### Exercise
Output all of the listing below, leaving every line unchanged.

[Data for processing Boundary: Start]

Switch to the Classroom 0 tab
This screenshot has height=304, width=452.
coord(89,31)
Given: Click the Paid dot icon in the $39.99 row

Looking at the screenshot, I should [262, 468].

[Data for processing Boundary: End]

### Task answer
Switch to the Classroom 0 tab
This screenshot has height=304, width=452.
coord(89,31)
Given: Click the Paid dot icon in the $39.99 row

Looking at the screenshot, I should [262, 468].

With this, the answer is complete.